DATA TO PROCESS Start Marker

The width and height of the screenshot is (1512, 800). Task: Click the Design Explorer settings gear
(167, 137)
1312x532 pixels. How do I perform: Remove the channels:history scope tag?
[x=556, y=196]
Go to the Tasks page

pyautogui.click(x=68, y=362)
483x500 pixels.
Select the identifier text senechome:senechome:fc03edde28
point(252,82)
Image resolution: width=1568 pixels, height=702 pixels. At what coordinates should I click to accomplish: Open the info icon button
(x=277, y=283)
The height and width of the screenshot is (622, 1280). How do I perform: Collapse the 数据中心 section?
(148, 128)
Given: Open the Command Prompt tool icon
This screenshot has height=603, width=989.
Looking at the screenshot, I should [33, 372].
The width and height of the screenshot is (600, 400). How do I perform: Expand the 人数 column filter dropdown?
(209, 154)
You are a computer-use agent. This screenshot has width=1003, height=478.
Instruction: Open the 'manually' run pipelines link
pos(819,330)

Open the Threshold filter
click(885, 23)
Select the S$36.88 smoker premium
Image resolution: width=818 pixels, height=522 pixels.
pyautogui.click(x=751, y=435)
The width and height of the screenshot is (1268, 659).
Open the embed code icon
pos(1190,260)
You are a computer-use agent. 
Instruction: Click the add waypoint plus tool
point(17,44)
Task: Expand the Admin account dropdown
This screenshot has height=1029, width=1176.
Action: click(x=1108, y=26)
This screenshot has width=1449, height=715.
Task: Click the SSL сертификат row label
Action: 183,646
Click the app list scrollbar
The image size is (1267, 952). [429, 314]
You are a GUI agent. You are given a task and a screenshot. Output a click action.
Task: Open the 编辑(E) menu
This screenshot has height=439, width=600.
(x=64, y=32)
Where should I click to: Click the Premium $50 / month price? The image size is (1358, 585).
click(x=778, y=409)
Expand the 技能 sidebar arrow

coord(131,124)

DATA TO PROCESS End Marker

**PROBLEM TO WORK ON**
All that is required is the number of lines in the data above that contain the word "computer".

**ANSWER TO THE PROBLEM**
2